◆ TRY IT ◆
Continue the question-and-answer passage on Alzheimer biomarkers below, picking up right after its last sentence.

◆ SUPPLIED PASSAGE ◆
==============================

What is the FDA-approved p-tau217 blood test?
The p-tau217 blood test is a plasma biomarker assay the FDA approved in May 2025 for Alzheimer disease detection. Using a two-cutoff method, it reaches 97 percent accuracy in identifying Alzheimer pathology. Plasma p-tau217 correlates strongly with brain amyloid and tau PET imaging but at a fraction of the cost and without radiation exposure. Because the pathological changes it detects occur 15 to 20 years before symptoms emerge, the test enables a true preclinical window for prevention, which is especially valuable for APOE4 carriers.
How accurate is the p-tau217 test for detecting Alzheimer disease?
With a two-cutoff interpretation strategy, plasma p-tau217 reaches 97 percent accuracy for identifying Alzheimer pathology, according to research presented at AAIC 2025. The two-cutoff method uses one threshold to rule out disease and a higher threshold to rule in disease, leaving an intermediate zone for follow-up testing. This approach avoids forcing single-value decisions and preserves high sensitivity and specificity simultaneously. Phoenix covered nine biomarker breakthrough presentations in its full AAIC 2025 analysis.
What is the QGRE 6-minute MRI and why does it matter?
QGRE is a novel MRI-based biomarker developed at Washington University in St. Louis. Presented by Satya Kothapalli at AAIC 2025, it can detect 5 to 10 percent neuron loss compared to the 20 to 30 percent required for standard MRI to show change. The 6-minute scan captures pre-atrophic neurodegeneration coinciding with early amyloid accumulation, meaning it catches neuronal injury far earlier than traditional imaging. For APOE4 carriers focused on early intervention, this sensitivity opens a wider preclinical window.

==============================

◆ ENTRIES SUPPLIED ◆
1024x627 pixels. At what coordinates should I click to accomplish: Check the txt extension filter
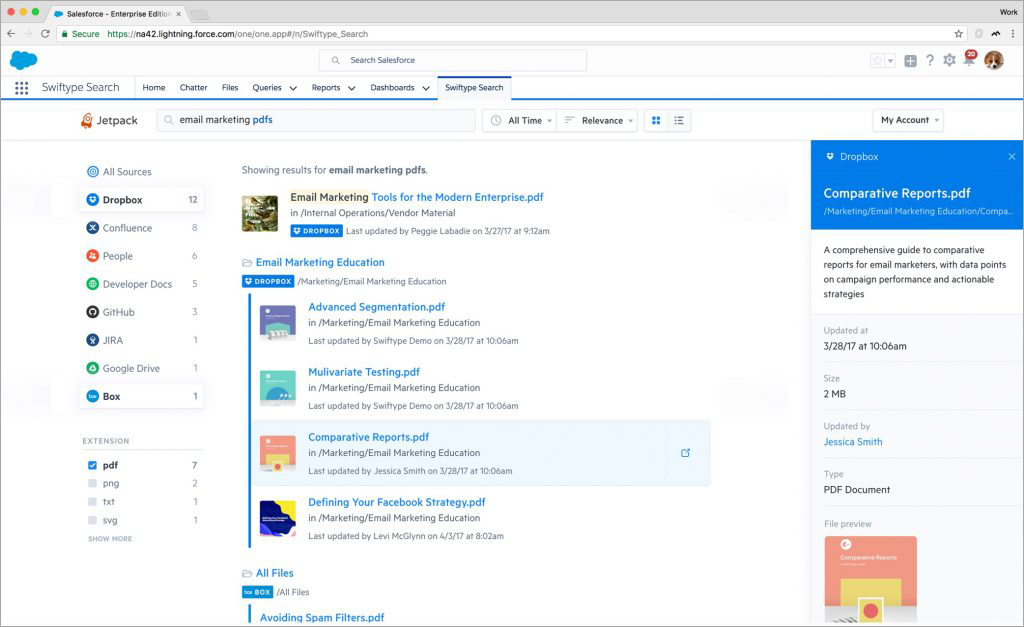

==============================

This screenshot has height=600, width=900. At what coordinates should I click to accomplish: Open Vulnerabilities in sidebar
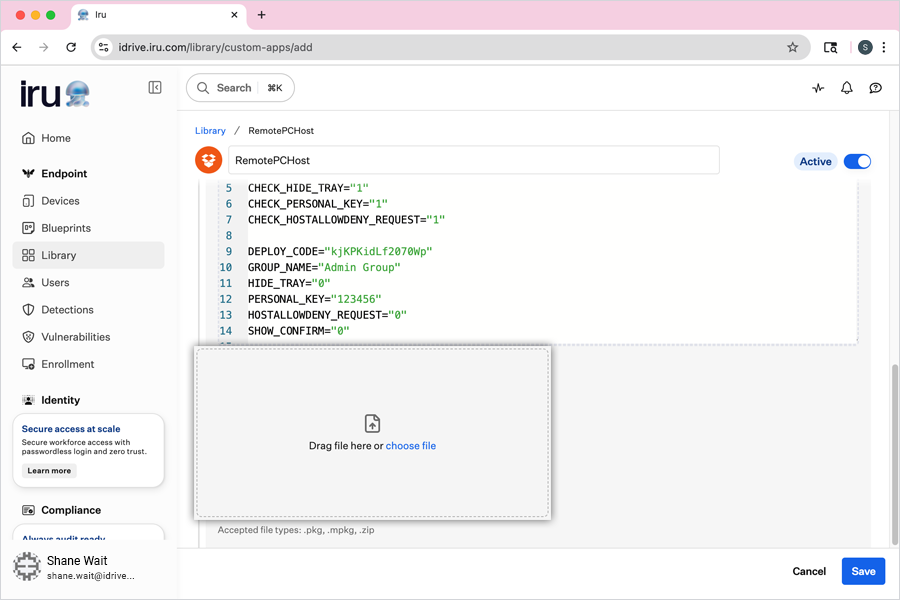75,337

==============================

◆ RESPONSE TO THIS EXERCISE ◆
What is MTBR tau and why is it being measured?
MTBR stands for microtubule-binding region, a fragment of tau that researchers consider its most dangerous form in Alzheimer disease. Fernando Gonzalez-Ortiz from the University of Gothenburg presented novel MTBR-specific immunoassays including MTBR-1 and MTBR-pTau262 at AAIC 2025 that measure these species at 10 picograms per milliliter. Tracking MTBR tau gives a more specific view of pathological tau than total tau or standard phosphorylated tau, helping distinguish Alzheimer-specific processes from other neurodegenerative changes.
What is the NIH Mobile Toolbox for preclinical Alzheimer detection?
The Mobile Toolbox is a remote smartphone-based cognitive assessment developed with NIH support. Roos Jutten from Alzheimer Center Amsterdam presented findings at AAIC 2025 showing it can capture cognitive change in preclinical Alzheimer disease, detecting subtle changes up to 7 years earlier than traditional testing. It works by catching the loss of practice effect, where individuals who would normally improve with repeated testing fail to do so, an early signal of cognitive decline. Combined with blood biomarkers, it creates a low-cost preclinical screening stack.